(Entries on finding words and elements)
>>

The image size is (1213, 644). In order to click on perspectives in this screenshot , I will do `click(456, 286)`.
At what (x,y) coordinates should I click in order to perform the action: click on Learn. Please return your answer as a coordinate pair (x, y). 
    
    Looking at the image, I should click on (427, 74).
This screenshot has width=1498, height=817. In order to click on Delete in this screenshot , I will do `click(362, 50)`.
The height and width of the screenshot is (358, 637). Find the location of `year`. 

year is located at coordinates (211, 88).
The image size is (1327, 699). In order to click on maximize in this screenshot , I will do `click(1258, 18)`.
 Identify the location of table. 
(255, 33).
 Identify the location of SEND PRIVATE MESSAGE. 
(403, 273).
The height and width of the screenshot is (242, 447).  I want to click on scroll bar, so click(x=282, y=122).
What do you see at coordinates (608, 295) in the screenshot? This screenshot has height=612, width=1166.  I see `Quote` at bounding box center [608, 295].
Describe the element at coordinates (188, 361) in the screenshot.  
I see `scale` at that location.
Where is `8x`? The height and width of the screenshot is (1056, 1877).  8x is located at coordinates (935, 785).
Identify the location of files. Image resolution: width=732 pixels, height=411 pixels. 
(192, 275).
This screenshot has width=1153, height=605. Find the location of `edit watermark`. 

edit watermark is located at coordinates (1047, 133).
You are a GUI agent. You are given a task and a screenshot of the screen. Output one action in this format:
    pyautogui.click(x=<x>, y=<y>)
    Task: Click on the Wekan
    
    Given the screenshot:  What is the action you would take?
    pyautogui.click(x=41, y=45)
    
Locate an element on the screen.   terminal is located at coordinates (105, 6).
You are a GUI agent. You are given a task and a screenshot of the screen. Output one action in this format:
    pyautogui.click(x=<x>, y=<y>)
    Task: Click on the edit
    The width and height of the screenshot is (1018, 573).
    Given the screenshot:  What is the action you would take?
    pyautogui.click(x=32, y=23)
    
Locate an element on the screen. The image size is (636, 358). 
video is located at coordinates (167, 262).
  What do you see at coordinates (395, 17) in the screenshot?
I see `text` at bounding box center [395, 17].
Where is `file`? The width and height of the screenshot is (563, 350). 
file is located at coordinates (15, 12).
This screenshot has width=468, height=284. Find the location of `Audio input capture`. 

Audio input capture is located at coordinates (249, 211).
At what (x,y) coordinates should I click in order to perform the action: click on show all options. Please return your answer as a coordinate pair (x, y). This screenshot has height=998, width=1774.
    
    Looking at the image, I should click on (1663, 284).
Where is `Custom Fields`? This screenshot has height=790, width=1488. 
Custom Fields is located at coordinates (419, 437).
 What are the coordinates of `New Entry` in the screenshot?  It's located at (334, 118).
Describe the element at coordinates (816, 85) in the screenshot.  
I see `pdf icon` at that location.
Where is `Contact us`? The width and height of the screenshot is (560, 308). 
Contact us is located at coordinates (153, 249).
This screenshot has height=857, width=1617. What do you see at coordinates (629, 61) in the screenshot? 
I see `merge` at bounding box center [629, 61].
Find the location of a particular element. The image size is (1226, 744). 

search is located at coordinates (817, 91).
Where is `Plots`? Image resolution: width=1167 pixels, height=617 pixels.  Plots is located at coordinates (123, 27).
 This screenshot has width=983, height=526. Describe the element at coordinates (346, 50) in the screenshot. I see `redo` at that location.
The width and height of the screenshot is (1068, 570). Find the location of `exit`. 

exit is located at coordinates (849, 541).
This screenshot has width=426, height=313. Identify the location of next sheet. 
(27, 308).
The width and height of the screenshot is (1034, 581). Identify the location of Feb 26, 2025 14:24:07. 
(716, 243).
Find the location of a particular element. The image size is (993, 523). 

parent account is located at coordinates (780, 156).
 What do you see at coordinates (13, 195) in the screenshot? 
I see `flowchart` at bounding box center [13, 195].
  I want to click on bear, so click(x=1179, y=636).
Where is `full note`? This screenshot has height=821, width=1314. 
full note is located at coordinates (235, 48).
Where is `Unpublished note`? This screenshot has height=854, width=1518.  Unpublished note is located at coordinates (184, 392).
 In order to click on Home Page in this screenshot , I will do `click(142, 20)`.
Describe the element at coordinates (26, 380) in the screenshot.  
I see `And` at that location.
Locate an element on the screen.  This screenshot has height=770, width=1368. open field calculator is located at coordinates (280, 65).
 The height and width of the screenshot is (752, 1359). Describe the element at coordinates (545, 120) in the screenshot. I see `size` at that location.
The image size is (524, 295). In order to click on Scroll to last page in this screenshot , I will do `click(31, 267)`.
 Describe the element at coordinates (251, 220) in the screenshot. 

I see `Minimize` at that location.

<<

> [Problem] Rewrite all the lines above, replacing "GUI agent" with "screen assistant" and leaving everything else untouched.

> [Answer below]
The image size is (1213, 644). In order to click on perspectives in this screenshot , I will do `click(456, 286)`.
At what (x,y) coordinates should I click in order to perform the action: click on Learn. Please return your answer as a coordinate pair (x, y). 
    
    Looking at the image, I should click on (427, 74).
This screenshot has width=1498, height=817. In order to click on Delete in this screenshot , I will do `click(362, 50)`.
The height and width of the screenshot is (358, 637). Find the location of `year`. 

year is located at coordinates (211, 88).
The image size is (1327, 699). In order to click on maximize in this screenshot , I will do `click(1258, 18)`.
 Identify the location of table. 
(255, 33).
 Identify the location of SEND PRIVATE MESSAGE. 
(403, 273).
The height and width of the screenshot is (242, 447).  I want to click on scroll bar, so click(x=282, y=122).
What do you see at coordinates (608, 295) in the screenshot? This screenshot has height=612, width=1166.  I see `Quote` at bounding box center [608, 295].
Describe the element at coordinates (188, 361) in the screenshot.  
I see `scale` at that location.
Where is `8x`? The height and width of the screenshot is (1056, 1877).  8x is located at coordinates (935, 785).
Identify the location of files. Image resolution: width=732 pixels, height=411 pixels. 
(192, 275).
This screenshot has width=1153, height=605. Find the location of `edit watermark`. 

edit watermark is located at coordinates (1047, 133).
You are a screen assistant. You are given a task and a screenshot of the screen. Output one action in this format:
    pyautogui.click(x=<x>, y=<y>)
    Task: Click on the Wekan
    
    Given the screenshot:  What is the action you would take?
    pyautogui.click(x=41, y=45)
    
Locate an element on the screen.   terminal is located at coordinates (105, 6).
You are a screen assistant. You are given a task and a screenshot of the screen. Output one action in this format:
    pyautogui.click(x=<x>, y=<y>)
    Task: Click on the edit
    The width and height of the screenshot is (1018, 573).
    Given the screenshot:  What is the action you would take?
    pyautogui.click(x=32, y=23)
    
Locate an element on the screen. The image size is (636, 358). 
video is located at coordinates (167, 262).
  What do you see at coordinates (395, 17) in the screenshot?
I see `text` at bounding box center [395, 17].
Where is `file`? The width and height of the screenshot is (563, 350). 
file is located at coordinates (15, 12).
This screenshot has width=468, height=284. Find the location of `Audio input capture`. 

Audio input capture is located at coordinates (249, 211).
At what (x,y) coordinates should I click in order to perform the action: click on show all options. Please return your answer as a coordinate pair (x, y). This screenshot has height=998, width=1774.
    
    Looking at the image, I should click on (1663, 284).
Where is `Custom Fields`? This screenshot has height=790, width=1488. 
Custom Fields is located at coordinates (419, 437).
 What are the coordinates of `New Entry` in the screenshot?  It's located at (334, 118).
Describe the element at coordinates (816, 85) in the screenshot.  
I see `pdf icon` at that location.
Where is `Contact us`? The width and height of the screenshot is (560, 308). 
Contact us is located at coordinates (153, 249).
This screenshot has height=857, width=1617. What do you see at coordinates (629, 61) in the screenshot? 
I see `merge` at bounding box center [629, 61].
Find the location of a particular element. The image size is (1226, 744). 

search is located at coordinates (817, 91).
Where is `Plots`? Image resolution: width=1167 pixels, height=617 pixels.  Plots is located at coordinates (123, 27).
 This screenshot has width=983, height=526. Describe the element at coordinates (346, 50) in the screenshot. I see `redo` at that location.
The width and height of the screenshot is (1068, 570). Find the location of `exit`. 

exit is located at coordinates (849, 541).
This screenshot has width=426, height=313. Identify the location of next sheet. 
(27, 308).
The width and height of the screenshot is (1034, 581). Identify the location of Feb 26, 2025 14:24:07. 
(716, 243).
Find the location of a particular element. The image size is (993, 523). 

parent account is located at coordinates (780, 156).
 What do you see at coordinates (13, 195) in the screenshot? 
I see `flowchart` at bounding box center [13, 195].
  I want to click on bear, so click(x=1179, y=636).
Where is `full note`? This screenshot has height=821, width=1314. 
full note is located at coordinates (235, 48).
Where is `Unpublished note`? This screenshot has height=854, width=1518.  Unpublished note is located at coordinates (184, 392).
 In order to click on Home Page in this screenshot , I will do `click(142, 20)`.
Describe the element at coordinates (26, 380) in the screenshot.  
I see `And` at that location.
Locate an element on the screen.  This screenshot has height=770, width=1368. open field calculator is located at coordinates (280, 65).
 The height and width of the screenshot is (752, 1359). Describe the element at coordinates (545, 120) in the screenshot. I see `size` at that location.
The image size is (524, 295). In order to click on Scroll to last page in this screenshot , I will do `click(31, 267)`.
 Describe the element at coordinates (251, 220) in the screenshot. 

I see `Minimize` at that location.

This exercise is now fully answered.